Veja a polêmica na integra:

“Você não vai querer sangue ruim no seu corpo, né? Não vai querer sangue de gente promíscua?”
“Você está insinuando que eu sou promíscuo?”
“Não.”
“Você está insinuando que os gays são promíscuos?”
“Veja bem, o que eu quis dizer é que você é uma exceção, né. É difícil ver gays em relacionamentos estáveis como o que você está relatando para mim.”

Esse foi o diálogo que Leonardo Uller teve com a médica Mirianceli Mendonça (CRM 55924-SP) ao tentar doar seu sangue no Hospital 9 de Julho, em São Paulo. O estudante de jornalismo de 19 anos respondeu ao questionário do hospital antes da doação e confirmou que era homossexual, mas que mantinha um relacionamento fixo há mais de 12 meses e que sempre usou preservativo.
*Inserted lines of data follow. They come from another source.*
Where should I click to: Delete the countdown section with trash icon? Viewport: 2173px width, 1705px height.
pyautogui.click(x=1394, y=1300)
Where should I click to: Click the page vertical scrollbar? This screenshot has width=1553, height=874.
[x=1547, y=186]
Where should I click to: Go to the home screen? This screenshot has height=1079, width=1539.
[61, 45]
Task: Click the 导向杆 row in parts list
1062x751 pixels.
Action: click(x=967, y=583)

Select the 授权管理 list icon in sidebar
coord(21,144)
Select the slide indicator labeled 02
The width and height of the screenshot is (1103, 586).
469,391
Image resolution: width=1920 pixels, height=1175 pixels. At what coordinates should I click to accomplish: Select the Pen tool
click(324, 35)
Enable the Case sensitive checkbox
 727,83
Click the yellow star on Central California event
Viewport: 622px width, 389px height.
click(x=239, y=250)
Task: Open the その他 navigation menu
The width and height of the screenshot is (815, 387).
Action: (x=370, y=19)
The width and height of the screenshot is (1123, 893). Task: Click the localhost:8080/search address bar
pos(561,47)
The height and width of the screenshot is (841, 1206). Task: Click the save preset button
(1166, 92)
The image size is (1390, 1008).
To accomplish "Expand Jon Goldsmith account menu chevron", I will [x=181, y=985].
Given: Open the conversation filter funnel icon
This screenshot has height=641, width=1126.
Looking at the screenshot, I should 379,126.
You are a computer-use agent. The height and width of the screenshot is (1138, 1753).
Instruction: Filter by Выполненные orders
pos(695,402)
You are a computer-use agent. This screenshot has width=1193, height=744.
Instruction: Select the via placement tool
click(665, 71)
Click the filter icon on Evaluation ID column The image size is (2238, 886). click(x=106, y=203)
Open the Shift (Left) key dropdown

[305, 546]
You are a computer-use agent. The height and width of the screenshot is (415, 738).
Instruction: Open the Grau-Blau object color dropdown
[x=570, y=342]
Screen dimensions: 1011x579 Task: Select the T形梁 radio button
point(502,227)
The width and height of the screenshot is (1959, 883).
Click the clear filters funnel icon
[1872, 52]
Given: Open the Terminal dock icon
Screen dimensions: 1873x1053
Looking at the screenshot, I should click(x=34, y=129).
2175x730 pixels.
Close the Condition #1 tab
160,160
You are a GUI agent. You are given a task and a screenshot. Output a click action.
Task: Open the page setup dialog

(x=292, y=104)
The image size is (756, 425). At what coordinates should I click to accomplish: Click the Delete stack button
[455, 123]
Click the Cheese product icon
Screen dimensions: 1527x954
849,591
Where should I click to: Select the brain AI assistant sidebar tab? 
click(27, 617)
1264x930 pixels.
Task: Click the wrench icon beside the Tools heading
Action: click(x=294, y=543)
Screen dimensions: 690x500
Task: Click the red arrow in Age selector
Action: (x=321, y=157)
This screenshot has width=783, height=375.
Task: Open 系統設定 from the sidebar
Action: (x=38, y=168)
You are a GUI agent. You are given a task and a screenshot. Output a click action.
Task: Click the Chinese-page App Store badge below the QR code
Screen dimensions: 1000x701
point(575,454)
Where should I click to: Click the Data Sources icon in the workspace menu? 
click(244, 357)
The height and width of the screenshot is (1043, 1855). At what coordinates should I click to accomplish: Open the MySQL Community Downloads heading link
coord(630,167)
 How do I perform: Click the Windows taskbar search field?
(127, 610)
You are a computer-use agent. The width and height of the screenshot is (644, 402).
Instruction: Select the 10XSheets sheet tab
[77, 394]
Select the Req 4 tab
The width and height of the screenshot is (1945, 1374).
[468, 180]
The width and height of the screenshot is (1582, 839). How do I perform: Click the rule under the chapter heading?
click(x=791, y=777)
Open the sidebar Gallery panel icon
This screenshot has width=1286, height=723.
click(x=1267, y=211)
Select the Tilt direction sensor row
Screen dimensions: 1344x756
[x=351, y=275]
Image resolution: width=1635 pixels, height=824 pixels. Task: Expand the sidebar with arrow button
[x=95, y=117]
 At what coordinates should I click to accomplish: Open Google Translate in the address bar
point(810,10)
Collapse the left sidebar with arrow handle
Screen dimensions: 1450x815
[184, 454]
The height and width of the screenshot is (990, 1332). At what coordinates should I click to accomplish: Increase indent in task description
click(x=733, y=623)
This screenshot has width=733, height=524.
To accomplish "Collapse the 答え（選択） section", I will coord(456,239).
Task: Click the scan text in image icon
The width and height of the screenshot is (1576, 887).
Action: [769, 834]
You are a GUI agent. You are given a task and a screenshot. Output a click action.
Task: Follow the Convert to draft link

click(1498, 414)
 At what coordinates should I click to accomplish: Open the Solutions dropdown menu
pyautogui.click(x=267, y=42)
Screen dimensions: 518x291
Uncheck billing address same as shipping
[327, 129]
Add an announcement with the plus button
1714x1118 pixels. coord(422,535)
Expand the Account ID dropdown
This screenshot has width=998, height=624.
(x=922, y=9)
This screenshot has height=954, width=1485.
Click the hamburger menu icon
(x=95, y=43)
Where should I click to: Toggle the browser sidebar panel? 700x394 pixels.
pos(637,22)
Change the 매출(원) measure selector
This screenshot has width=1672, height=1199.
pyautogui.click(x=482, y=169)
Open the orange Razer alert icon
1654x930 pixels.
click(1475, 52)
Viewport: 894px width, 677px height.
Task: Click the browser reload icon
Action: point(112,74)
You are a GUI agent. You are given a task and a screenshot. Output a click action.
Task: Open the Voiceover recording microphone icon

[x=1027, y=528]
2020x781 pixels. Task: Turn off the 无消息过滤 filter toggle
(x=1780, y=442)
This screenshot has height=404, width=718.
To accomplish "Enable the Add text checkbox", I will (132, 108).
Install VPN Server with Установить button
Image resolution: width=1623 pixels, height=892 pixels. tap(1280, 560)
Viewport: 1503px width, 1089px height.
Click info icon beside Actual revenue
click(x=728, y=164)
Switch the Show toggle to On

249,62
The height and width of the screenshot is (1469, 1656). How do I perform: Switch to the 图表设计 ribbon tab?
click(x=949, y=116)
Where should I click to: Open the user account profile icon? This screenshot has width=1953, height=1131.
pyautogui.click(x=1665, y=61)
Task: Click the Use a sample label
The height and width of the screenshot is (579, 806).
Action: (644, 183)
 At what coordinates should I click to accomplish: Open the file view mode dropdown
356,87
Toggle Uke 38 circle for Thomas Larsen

Ainda assim, a médica afirmou que não poderia doar seu sangue porque era considerado “de risco”.

Leonardo manteve a discussão mesmo após sofrer assédio moral e conseguiu realizar a doação. Entretanto, a pior notícia veio depois: seu sangue seria descartado. Uma colega próxima do estudante conversou com os diretores do Hospital 9 de Julho, que informou: “O hospital, que tem obrigação em preservar a saúde e vida dos pacientes, nunca será condenado por se tratar de pessoas de alto risco e contágio”. “A bolsa do sangue doado é descartada”, contou em uma conversa informal via Facebook.

O jovem relatou que já doou sangue outras vezes no Hospital São Paulo, e que nessa instituição nunca perguntaram sobre a sua sexualidade. “A pergunta é apenas quantos ‘parceiros’ nos últimos 12 meses, sem especificar o sexo”, disse Leonardo. Porém, desta vez precisava ajudar a repor as doações do Hospital 9 de Julho, onde seu tio está internado.

Em um relatório enviado à instituição, o jovem questiona: “Sobram tantos doadores no Hospital 9 de Julho para jogar o meu pelo ralo?”. Ele também enviou a Portaria Nº 1353 de 13/06/2011 do Ministério da Saúde, cujo artigo 1º § 5º define: “A orientação sexual (heterossexualidade, bissexualidade, homossexualidade) não deve ser usada como critério para seleção de doadores de sangue, por não constituir risco em si própria”.